The listener notices furthermore that the scales on which the themes of First Meditations are based are related by common tones, inclusion, and efficient voice-leading. Below are the scale collections at the foundation of "Love," "Compassion," "Joy," and "Consequences."



[Eb F G Ab Bb C Db]-->[Eb F G Ab Bb C]-->[D F G Bb C]-->[D F G A C]

There are similar common-tone and semitone voice-leading scale relations in Sun Ship, for example between the two hexatonic collections comprising "Attaining" and the diatonic collection of "Dearly Beloved."

[G Ab Bb C D Eb]-->[G A B C D E]-->[G# A B C# D E F#]

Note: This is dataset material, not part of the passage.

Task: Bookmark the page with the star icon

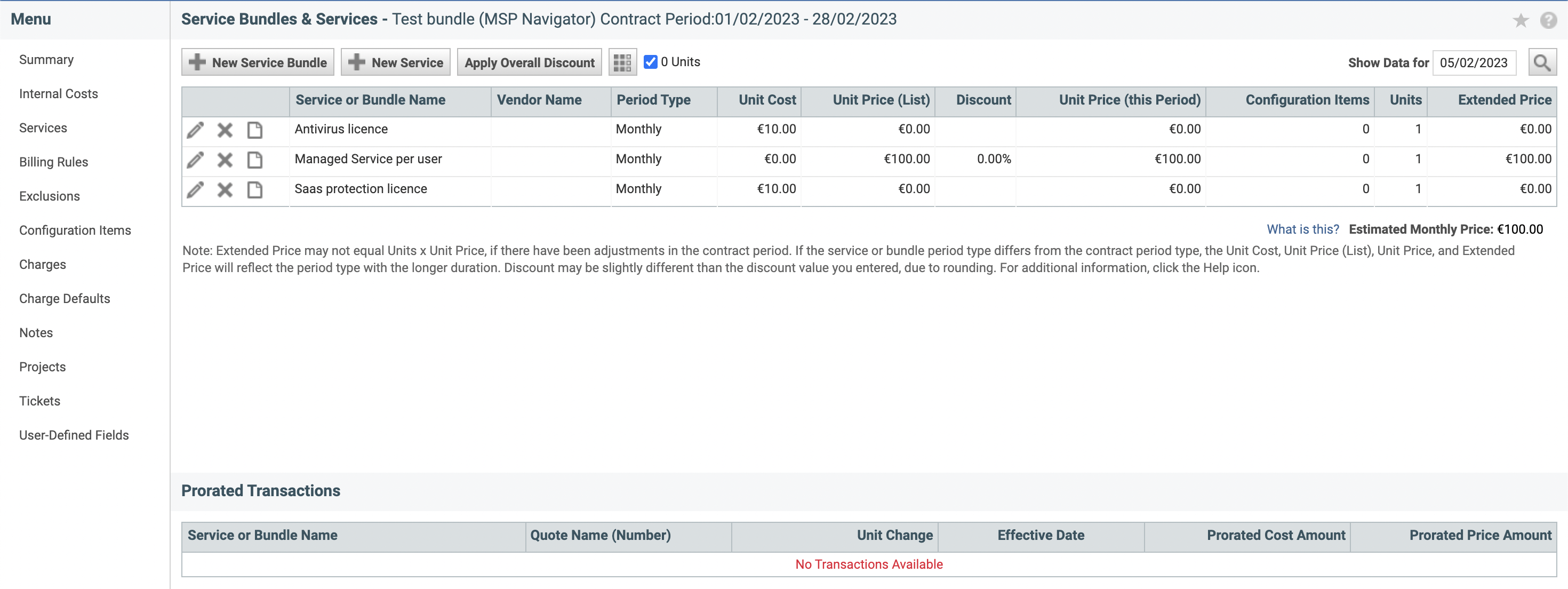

Note that the common tones between the first two collections are (G C D), set class (027), and the common tones between the second two collections are (A B D E), or set class (0257). Set class (027) also provides the three-note theme to "Amen," [B E F#], to which [A] is eventually added, making set class (0257). "Attaining" also contains melodic statements of (027) and (0257): 




"Dearly Beloved" too contains a very prominent melodic statement of fourths, which stands in relief to its otherwise completely stepwise theme: 




That melodically salient tritone connects "Dearly Beloved" to "Sun Ship," whose three-note theme [C# D# A] contains nothing more than a tritone and a whole step, the interval content of set class (026). Inverting [D#] about [C#] results in [C# B A], the three-note motive that begins "Dearly Beloved" and germinates into its full, diatonic theme. Alternately, inverting [A] about the axis D-G# (the melodic tritone from "Dearly Beloved," as it happens) results in [C# D# G], the pitches which structurally outline the theme to "Ascent." Its major third interval is filled in with rising semitones referenced in the title of the piece.  

The compositional integration of "First Meditations" and "Sun Ship" through key and motive relationships lends support to Porter's suggestion that Coltrane's late period albums can indeed be heard as an "indivisible whole."